▶ **Work order**:
Tally the lines of these entries that include "screenshot"; respond with only that tally.

▶ **Source records**:
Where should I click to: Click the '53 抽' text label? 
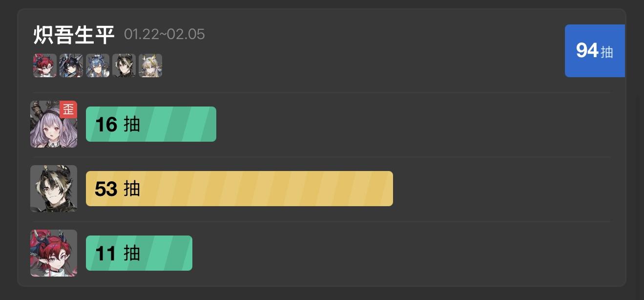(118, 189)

==

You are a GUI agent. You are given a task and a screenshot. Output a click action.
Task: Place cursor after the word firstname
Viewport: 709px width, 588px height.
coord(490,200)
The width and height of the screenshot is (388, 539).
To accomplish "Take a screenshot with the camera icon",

▶ **Result for this task**:
3